# Bargain for all Dog Owners



## Stanner (Aug 17, 2006)

Want to treat your hound this Christmas?

Now you can do so and save over 50%.............. :wink:

http://www.waitrosepet.com/dog/dog-...utm_medium=email&utm_campaign=petemailacq0712


----------



## hulltramper (Nov 2, 2013)

Hi Stanner.
There will be none of those around here,any time soon. It's like the joke about filling up the OLD Skoda...Doubling the price,dog napping? You will get the dog back,but not the lead.
Could it be,with the mass migration to Aldi/Lidle,they are knocking off stock cheap ? LOL. They are B****y dear at Half Price.
Hulltramper


----------



## blondel (Jun 12, 2005)

Stanner said:


> Want to treat your hound this Christmas?
> 
> Now you can do so and save over 50%.............. :wink:


Words fail me  8O :roll:


----------



## Stanner (Aug 17, 2006)

blondel said:


> Stanner said:
> 
> 
> > Want to treat your hound this Christmas?
> ...


They have had to reduce the price so low because we are all in it together in this recession...................... :wink:

PS want to the the rest of the bargains?
http://www.waitrosepet.com/Brand/Hu...utm_medium=email&utm_campaign=petemailacq0712


----------



## patp (Apr 30, 2007)

I'll have two please!


----------



## Spacerunner (Mar 18, 2006)

I bought one!

 But had to sell the dog to afford the price!


----------



## greygit (Apr 15, 2007)

I think baling twine looks quite fetching on our dog.


----------



## KeithChesterfield (Mar 12, 2010)

*Now for a real bargain ......*


----------



## aldra (Jul 2, 2009)

We are fine

The MHFACTS hound from hell
Would never even considered he was on a lead

And he would not have been

Once he snapped a thick leather lead

He saw a little dog and charged towards it

She swung it round on a lead

He sat and waited for her to throw it

A dog on a rope :lol: 
But we got there 

All was well
Aldra


----------



## jonse (Nov 2, 2008)

*lead*

Must be a right plonker to buy one of these, or more money than you know what to do with, evan a eight would be more than i would like to pay, Petmate dog cotrol from Hong kong, cant do much better than buy these


----------



## Roverdave (Jul 19, 2013)

Milo wouldn't wear anything else, just the thing on which to hang his diamond studded identity tag.

Cheers
Lesley


----------



## Stanner (Aug 17, 2006)

This woman should have waited for the Waitrose offer she could have saved a fortune......................

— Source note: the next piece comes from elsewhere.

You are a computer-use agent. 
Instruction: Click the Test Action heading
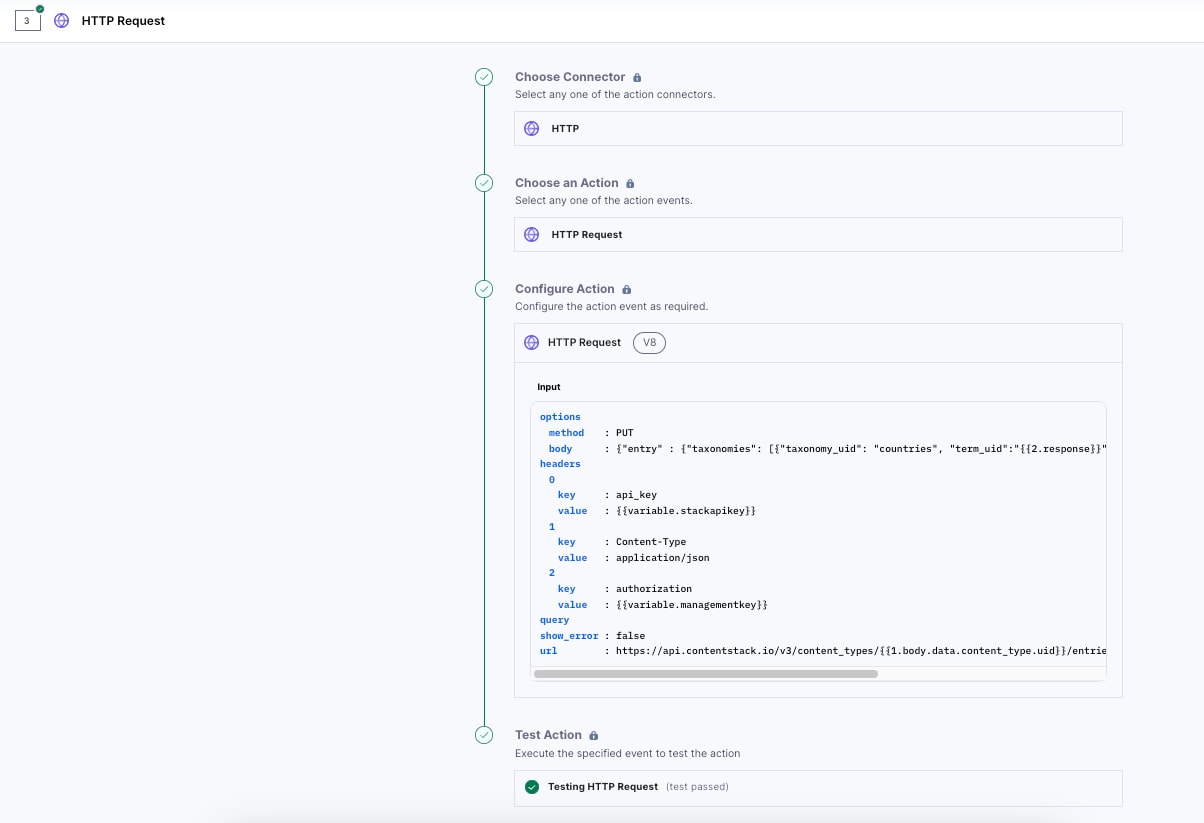point(548,735)
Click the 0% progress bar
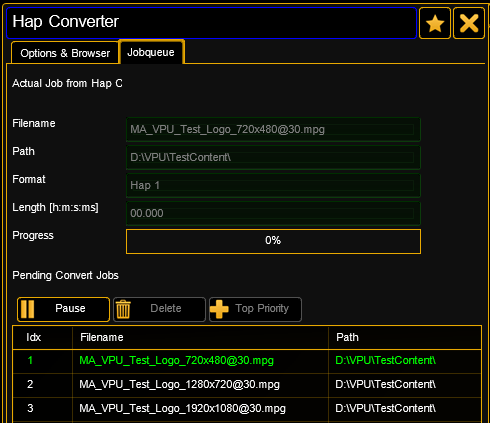This screenshot has height=423, width=490. pos(273,241)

http://www.sundayworld.com/top-stories/daily-world/woman-spends-2-000-on-dog-s-christmas-presents :roll:


----------



## aldra (Jul 2, 2009)

I'll get him a dog stocking 

Well it's Christmas :lol:  :lol: 

Aldra


----------



## Penquin (Oct 15, 2007)

Our Bob will NOT be getting one of those for Christmas......

the colour would clash with my eyes, unless they do it in "bloodshot" colour.....?

No thanks......

Dave :roll: :lol:


----------